Last year, news.com.au spoke with former boilermaker and Sunsuper member Glenn Dickson, who was also denied a lump-sum payment even after losing a leg in a horrific shark attack.
According to Mr Dickson, Sunsuper's policy meant he "couldn't afford a wheelchair", a decent prosthesis or other medical bills, let alone modify his home to make it disability-friendly.
WHAT IS SILICOSIS?
The progressive, irreversible lung disease is caused by long-term exposure to silica dust, which is created when artificial or engineered stone is cut.
Symptoms can include shortness of breath, cough, fever, cyanosis (bluish skin) and frequent chest infections that can eventually lead to lung transplants and death.
While silicosis deaths are dropping globally, there has been an alarming spike in cases among Aussie tradies believed to be linked to cutting engineered or artificial stone products used to make kitchen benchtops.
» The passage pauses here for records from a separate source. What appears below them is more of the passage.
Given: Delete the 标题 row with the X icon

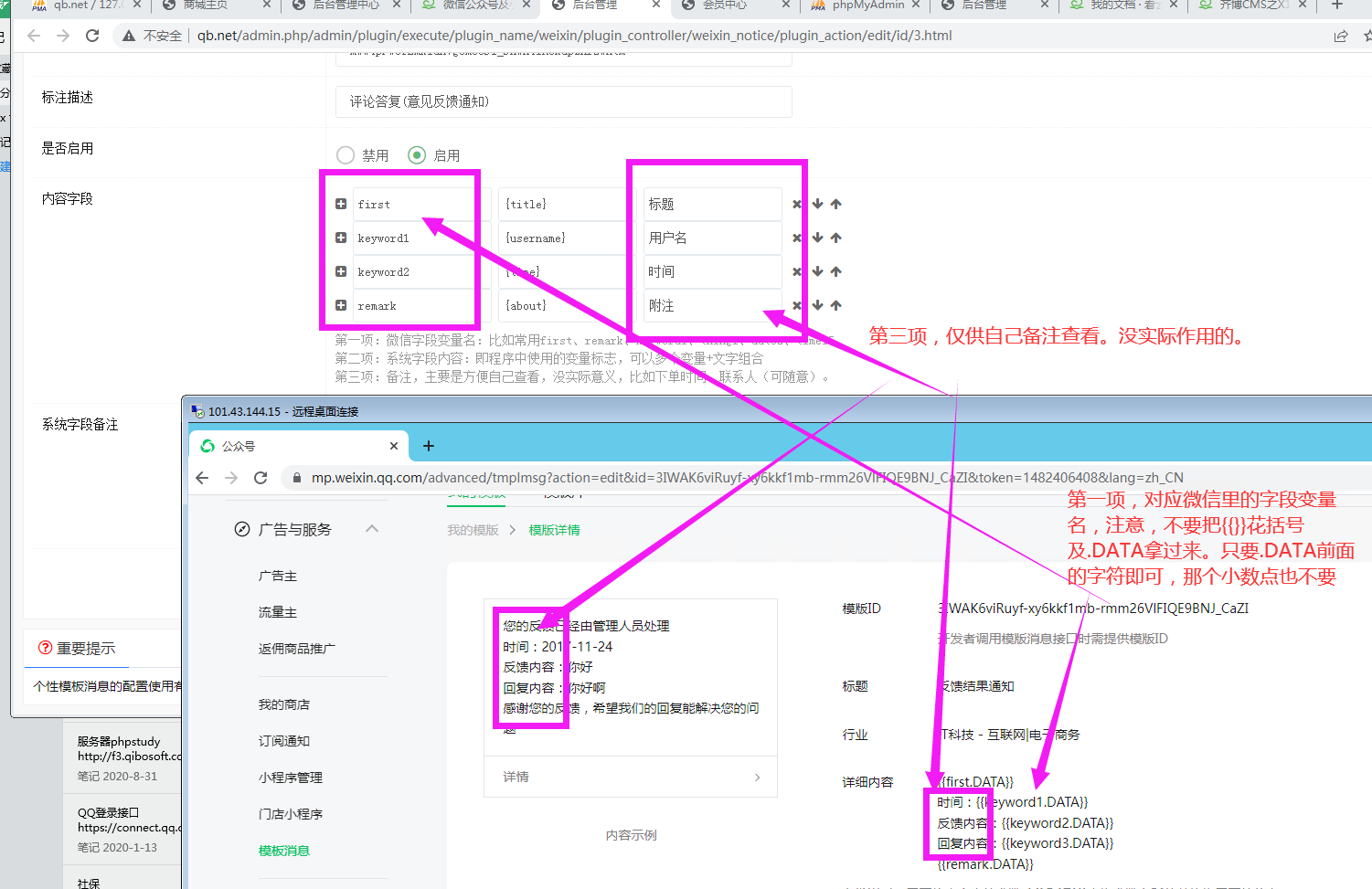Looking at the screenshot, I should click(797, 204).
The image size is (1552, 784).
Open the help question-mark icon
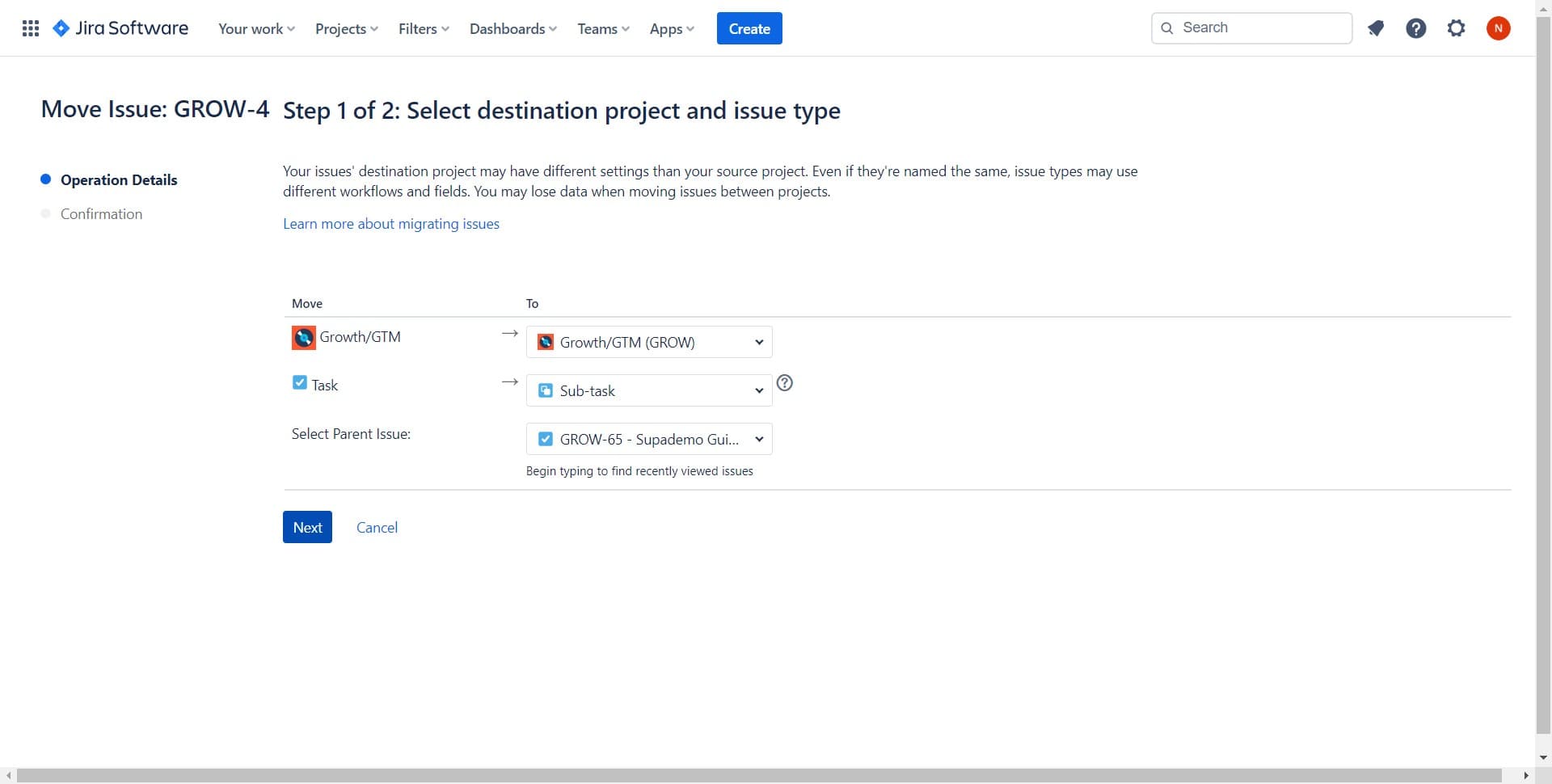tap(1416, 27)
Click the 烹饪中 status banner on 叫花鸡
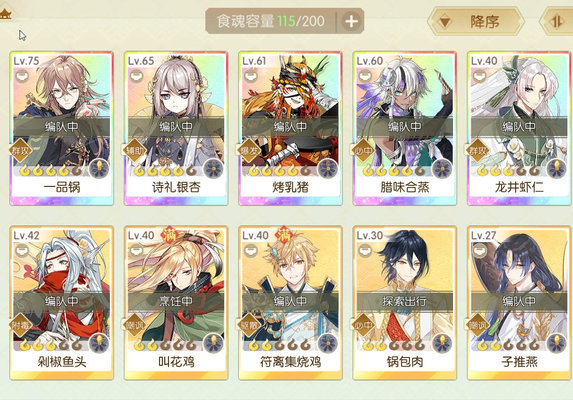The image size is (573, 400). 176,301
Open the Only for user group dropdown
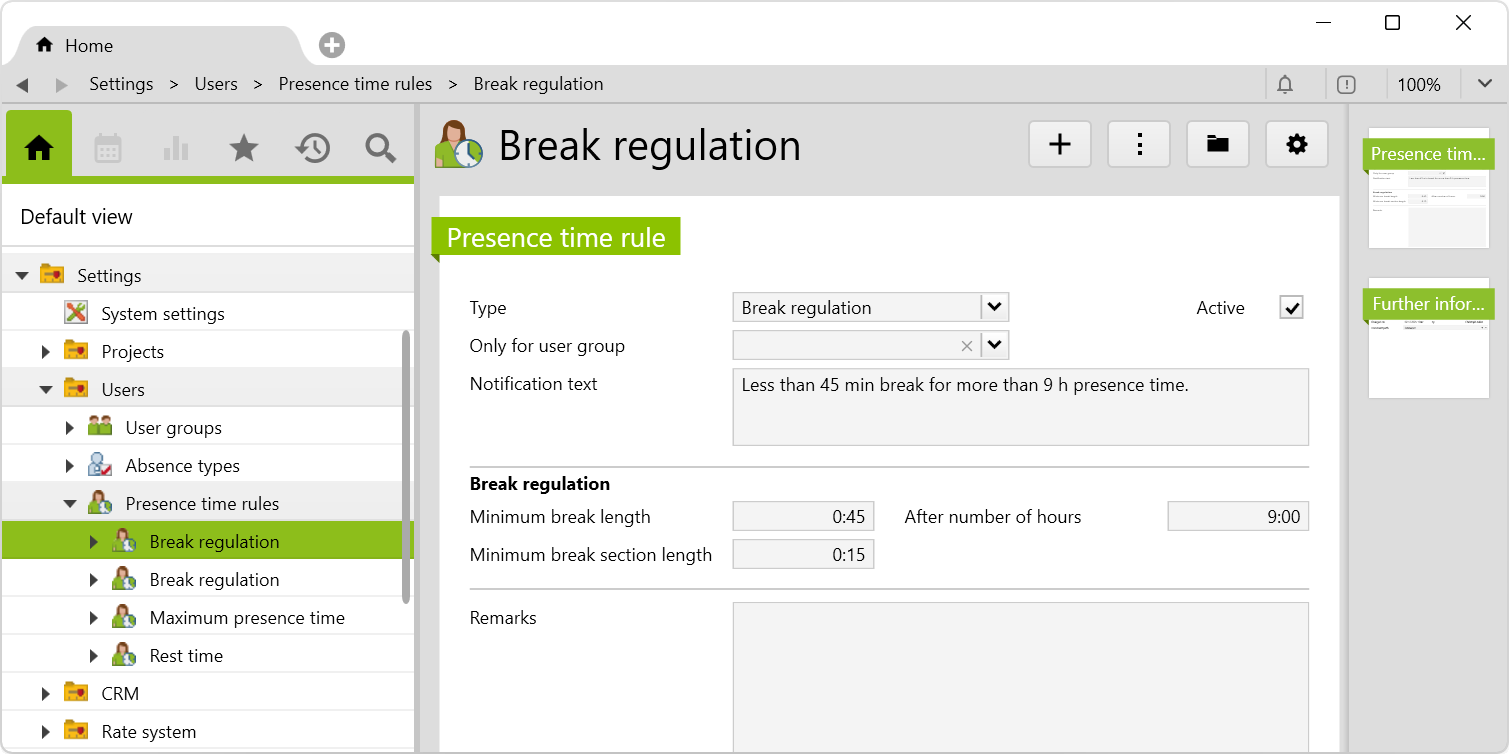 tap(994, 345)
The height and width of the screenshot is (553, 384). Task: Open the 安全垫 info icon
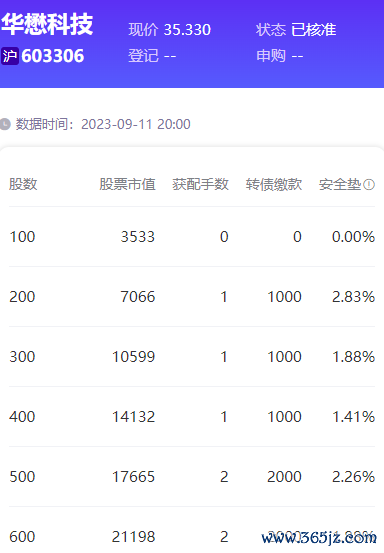tap(369, 184)
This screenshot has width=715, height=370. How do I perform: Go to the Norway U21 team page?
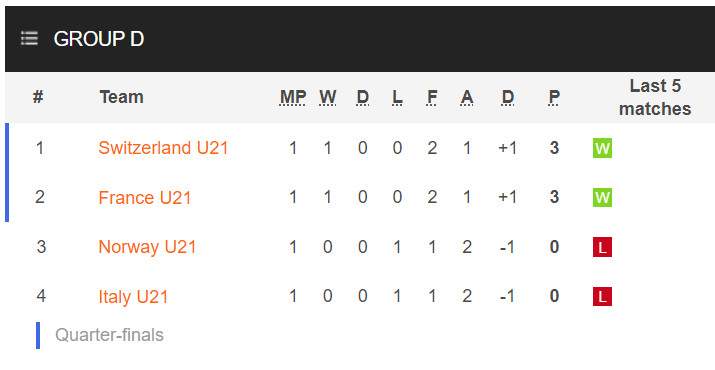click(147, 247)
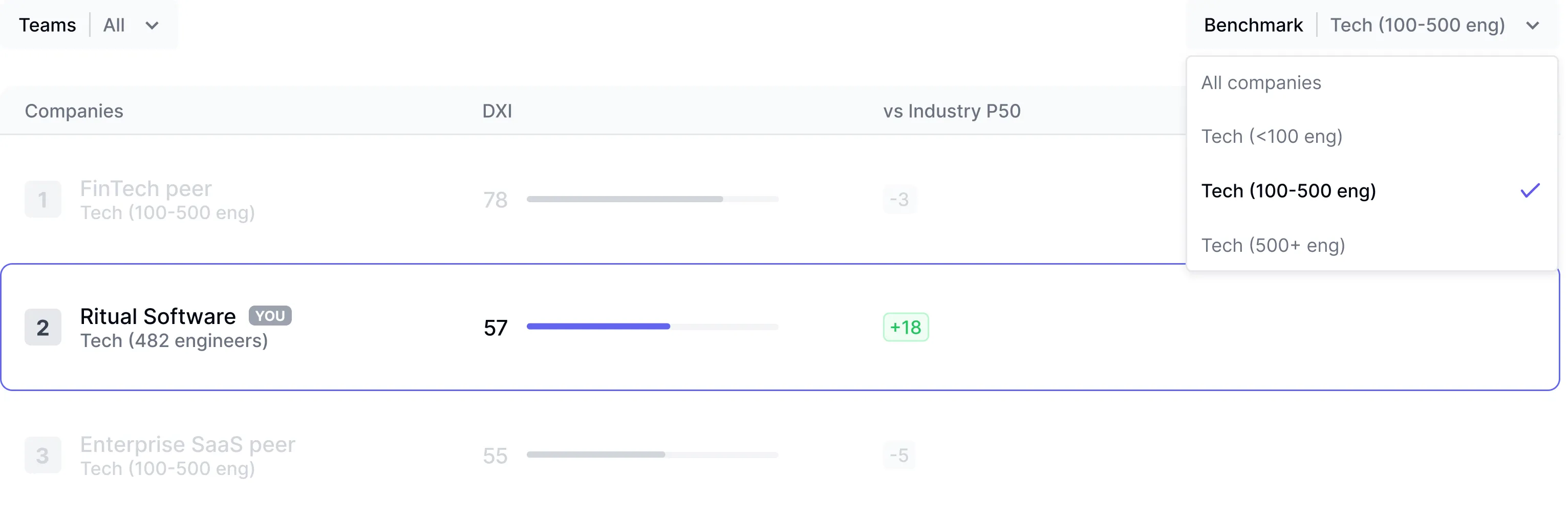Collapse the Benchmark dropdown chevron

tap(1532, 26)
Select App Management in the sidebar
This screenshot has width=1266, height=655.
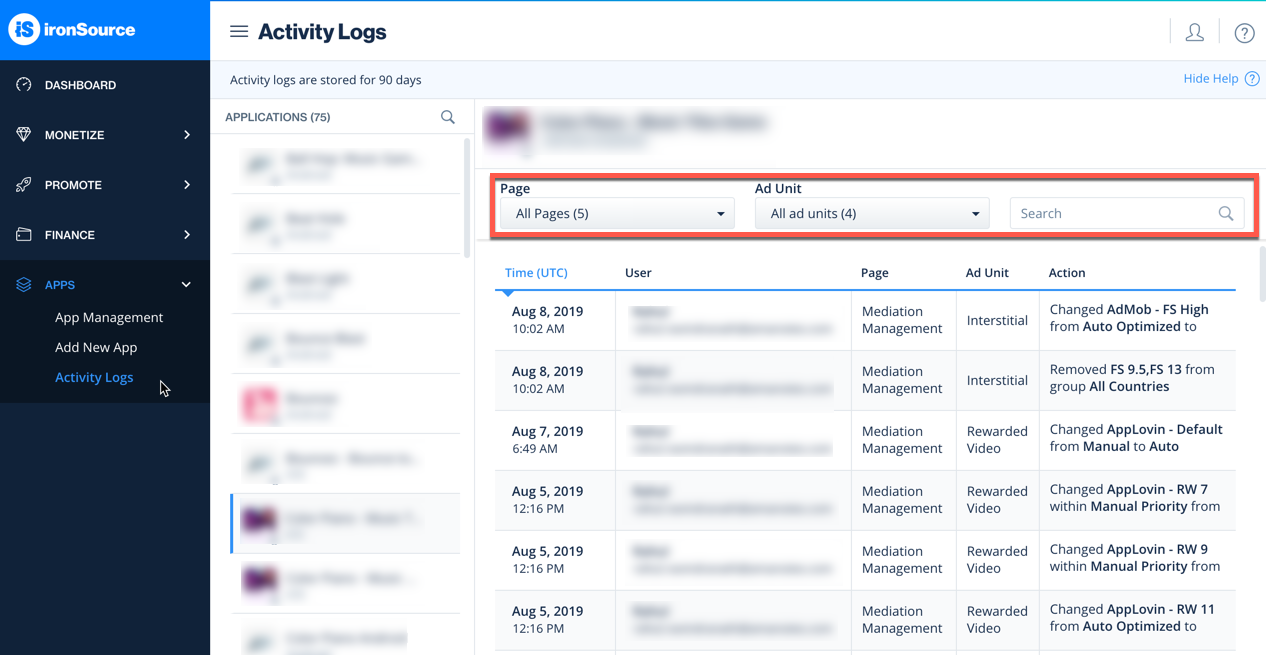click(x=108, y=317)
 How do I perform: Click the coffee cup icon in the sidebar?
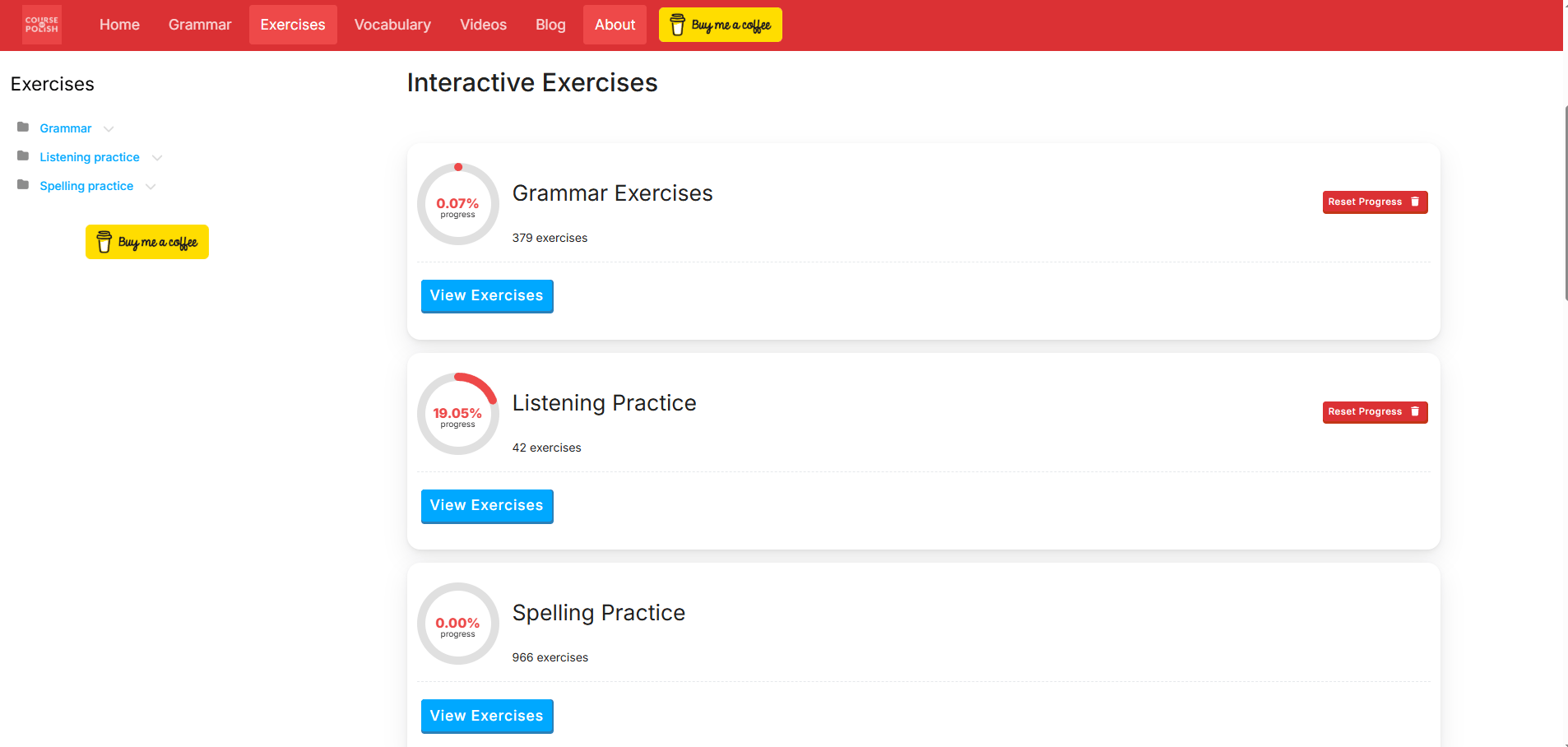coord(104,241)
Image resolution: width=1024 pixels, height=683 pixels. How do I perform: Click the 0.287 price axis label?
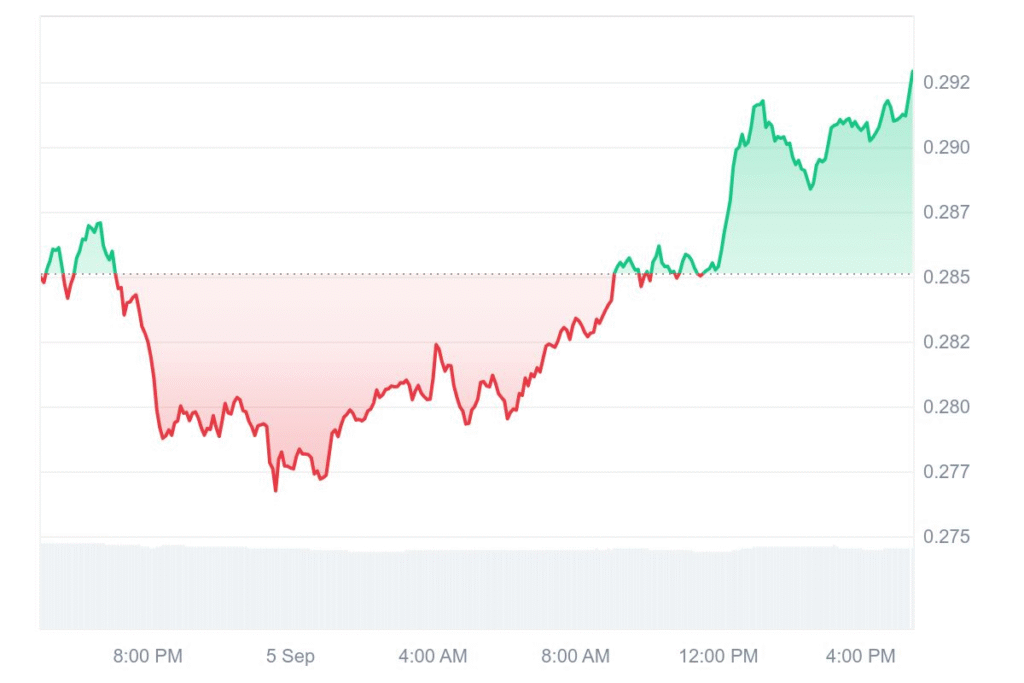point(946,212)
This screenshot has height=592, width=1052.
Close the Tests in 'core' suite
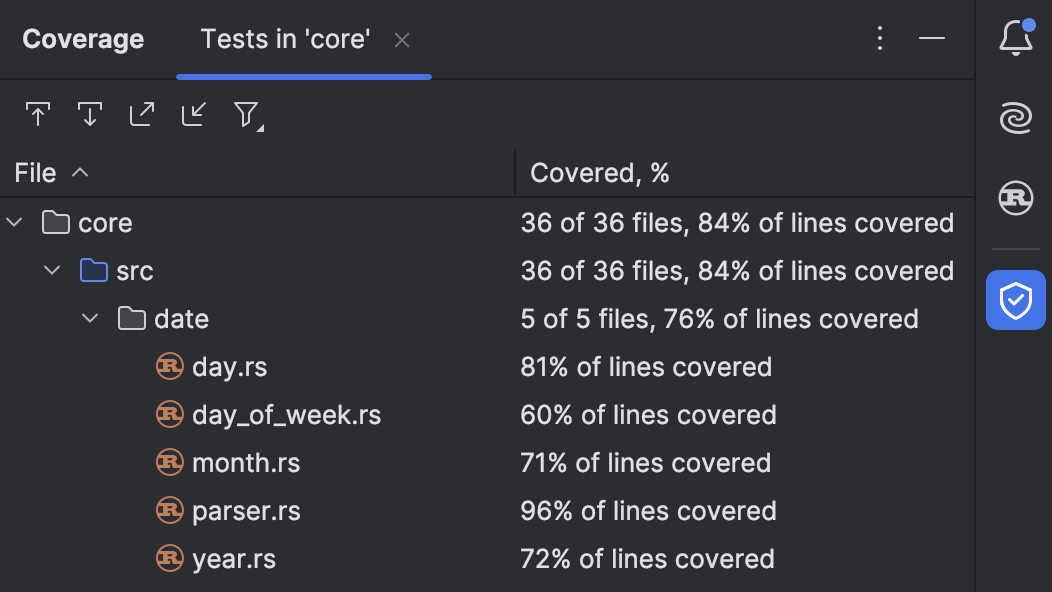tap(402, 39)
The toxic dust has been dubbed "the new asbestos", and a 2017 Queensland Parliamentary inquiry into coal workers' pneumoconiosis (black lung) was told silica was "more dangerous than coalmine dust".
The condition is so devastating the Queensland Government ultimately banned the dry-cutting of engineered stone benchtops, which exposes workers to the illness.
If you are concerned about silicosis and are based in Queensland, where the majority of cases have been diagnosed, contact WorkCover on 1300 362 128 to arrange a health screen.